Тут надо еще заметить, что в нормальных, домашних условиях я никогда не вытряхиваю пепельницы в унитаз. Корень здесь в том, что окурки очень долго не тонут, сопротивляются судьбе со спартанским упорством, сражаются с унитазным водопадом насмерть: вертятся там, крутятся, вроде уже потонут, ан – нет! – опять всплывут. И я за такое жизнелюбие и упорство окурки уважаю. Они, на мой взгляд, как и римские гладиаторы, заслуживают пальца, поднятого вверх. Но и сам я не могу уступить окуркам последнего слова. И вот минут пять провел в туалете, дергая и дергая машинку, пока последний гладиатор не утоп.
В паузах, когда я ожидал очередного наполнения опорожненного бачка, в голову лезли мысли о бренности бытия, вечности мироздания и о том, что рано или поздно придется высказать Геннадию Дмитриевичу свое мнение о его произведениях. Ведь уходить из мастерской художника во сто крат затруднительнее, например, нежели из лаборатории ученого. У гения науки можешь достойно молчать от начала до конца, ибо и он, и все окружающие знают, что ты ничего ни в чем не понимаешь, а с художниками просто беда. Тут даже так получается, что чем хуже художник, тем тебе легче нагородить ему при уходе всякой чуши, – и он будет доволен, а с художественным гением полнейшая безысходность, когда топчешься уже в его передней и – ни единого слова не выдавить: нет слов – и баста!
Но если уж совсем честным быть, то размышлял я про все эти материи и топил пять минут несчастные окурки еще и потому, что было жутковато возвращаться через темную мастерскую-покойницкую. Все-таки скульптура довольно мертвое изобретение. И нервишки пошаливают. Однако и торчать до утра в туалете резона не было.
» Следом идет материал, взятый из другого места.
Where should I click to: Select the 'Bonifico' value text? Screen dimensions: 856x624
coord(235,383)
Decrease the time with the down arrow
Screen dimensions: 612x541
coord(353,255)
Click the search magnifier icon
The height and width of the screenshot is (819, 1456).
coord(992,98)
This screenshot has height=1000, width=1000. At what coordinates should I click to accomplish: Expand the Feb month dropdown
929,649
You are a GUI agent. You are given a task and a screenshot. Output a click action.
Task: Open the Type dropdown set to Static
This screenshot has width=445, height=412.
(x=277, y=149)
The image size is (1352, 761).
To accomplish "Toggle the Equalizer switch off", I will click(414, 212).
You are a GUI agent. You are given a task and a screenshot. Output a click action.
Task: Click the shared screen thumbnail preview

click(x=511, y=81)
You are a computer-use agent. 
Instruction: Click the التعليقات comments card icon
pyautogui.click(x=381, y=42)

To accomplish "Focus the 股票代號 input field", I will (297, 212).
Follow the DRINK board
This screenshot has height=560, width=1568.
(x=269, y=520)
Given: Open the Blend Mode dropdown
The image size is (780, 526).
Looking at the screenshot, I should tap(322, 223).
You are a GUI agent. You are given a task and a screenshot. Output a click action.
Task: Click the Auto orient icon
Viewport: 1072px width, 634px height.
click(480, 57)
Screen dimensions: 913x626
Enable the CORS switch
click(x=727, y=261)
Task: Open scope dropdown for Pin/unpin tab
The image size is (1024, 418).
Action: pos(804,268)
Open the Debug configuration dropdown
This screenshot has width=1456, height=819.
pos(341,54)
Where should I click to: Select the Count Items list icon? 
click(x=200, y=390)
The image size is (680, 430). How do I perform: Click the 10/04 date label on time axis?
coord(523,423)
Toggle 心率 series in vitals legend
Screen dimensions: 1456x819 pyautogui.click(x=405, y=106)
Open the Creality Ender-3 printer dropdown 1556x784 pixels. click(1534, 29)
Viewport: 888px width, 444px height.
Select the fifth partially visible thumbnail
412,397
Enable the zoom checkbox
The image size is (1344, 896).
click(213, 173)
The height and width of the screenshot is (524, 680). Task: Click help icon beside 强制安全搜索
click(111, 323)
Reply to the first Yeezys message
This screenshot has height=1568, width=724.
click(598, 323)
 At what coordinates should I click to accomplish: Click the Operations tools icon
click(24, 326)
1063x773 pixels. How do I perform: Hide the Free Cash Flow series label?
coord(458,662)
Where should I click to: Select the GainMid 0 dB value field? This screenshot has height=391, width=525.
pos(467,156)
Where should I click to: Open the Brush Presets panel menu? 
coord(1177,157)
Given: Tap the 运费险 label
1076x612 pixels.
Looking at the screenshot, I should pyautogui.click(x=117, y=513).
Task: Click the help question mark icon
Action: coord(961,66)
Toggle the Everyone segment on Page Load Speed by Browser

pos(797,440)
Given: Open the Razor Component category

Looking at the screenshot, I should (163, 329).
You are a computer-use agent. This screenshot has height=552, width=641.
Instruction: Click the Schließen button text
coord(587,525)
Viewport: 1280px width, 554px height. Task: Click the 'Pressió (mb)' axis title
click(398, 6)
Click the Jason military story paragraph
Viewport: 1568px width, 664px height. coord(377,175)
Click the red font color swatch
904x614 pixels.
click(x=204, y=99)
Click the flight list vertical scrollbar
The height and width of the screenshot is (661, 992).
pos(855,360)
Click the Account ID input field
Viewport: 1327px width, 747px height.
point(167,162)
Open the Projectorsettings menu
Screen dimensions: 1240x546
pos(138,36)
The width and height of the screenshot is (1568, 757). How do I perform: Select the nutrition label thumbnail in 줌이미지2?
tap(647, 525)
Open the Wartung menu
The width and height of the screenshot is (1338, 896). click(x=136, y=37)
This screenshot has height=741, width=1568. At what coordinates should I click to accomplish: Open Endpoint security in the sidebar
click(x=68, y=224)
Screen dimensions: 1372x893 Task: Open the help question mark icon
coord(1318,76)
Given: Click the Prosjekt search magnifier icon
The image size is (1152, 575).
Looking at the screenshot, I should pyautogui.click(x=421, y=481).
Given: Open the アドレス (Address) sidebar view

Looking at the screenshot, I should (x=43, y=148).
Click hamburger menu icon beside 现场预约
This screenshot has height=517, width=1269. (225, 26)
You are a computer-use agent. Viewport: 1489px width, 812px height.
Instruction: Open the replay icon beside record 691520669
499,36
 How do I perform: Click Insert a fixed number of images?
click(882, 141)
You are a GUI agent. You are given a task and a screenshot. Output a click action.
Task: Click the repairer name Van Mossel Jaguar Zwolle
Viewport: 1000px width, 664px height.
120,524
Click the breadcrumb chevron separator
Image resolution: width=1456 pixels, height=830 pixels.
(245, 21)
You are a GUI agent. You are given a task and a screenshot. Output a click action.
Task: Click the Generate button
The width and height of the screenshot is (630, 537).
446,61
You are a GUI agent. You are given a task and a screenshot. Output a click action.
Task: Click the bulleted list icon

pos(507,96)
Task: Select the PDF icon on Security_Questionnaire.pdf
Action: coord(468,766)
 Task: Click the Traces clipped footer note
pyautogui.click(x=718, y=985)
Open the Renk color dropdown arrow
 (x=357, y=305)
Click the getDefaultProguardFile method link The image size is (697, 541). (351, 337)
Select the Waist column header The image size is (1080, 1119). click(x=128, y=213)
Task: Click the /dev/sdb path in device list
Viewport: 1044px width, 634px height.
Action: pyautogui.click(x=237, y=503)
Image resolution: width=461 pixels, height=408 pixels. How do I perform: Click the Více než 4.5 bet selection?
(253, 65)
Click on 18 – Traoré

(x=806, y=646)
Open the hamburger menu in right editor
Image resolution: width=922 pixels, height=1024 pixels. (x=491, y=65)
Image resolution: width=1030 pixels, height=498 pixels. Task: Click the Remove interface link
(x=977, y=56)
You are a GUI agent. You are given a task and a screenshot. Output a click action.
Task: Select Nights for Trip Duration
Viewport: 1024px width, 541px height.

И когда, значит, последний окурок утоп, я развернулся на сто восемьдесят и лег на обратный курс. И лавировал сперва довольно удачно – пространственная память-то у меня штурманская. Как вдруг сквозь пыльные окна сверкнула луна, и передо мной возник из небытия и тьмы небольшого роста человек – длиннейший птичий нос, волосы, ниспадающие прямыми прядями на изможденные щеки: луна высветила Гоголя, мраморного, безо всякого пьедестала. И мертвые, черные провалы зрачков уперли в меня больной, черный взгляд.
Я чуть в обморок не свалился. Н-нда…
Шутил в своих писаниях при жизни Николай Васильевич много, но и какой-то одинокой запредельной жути в классике достаточно.
К тому же я с детства запомнил, что более всего он боялся быть похороненным живым, в летаргическом сне. И в завещании даже написал, чтобы не хоронили, пока "не укажутся явные признаки разложения тела". И еще, кажется, в завещании попросил не водружать на могилу тяжелого надгробия, дабы оно не давило на него тяжестью Каменного Гостя. Говорят, при вскрытии потом могилы обнаружили его в гробу перевернутым.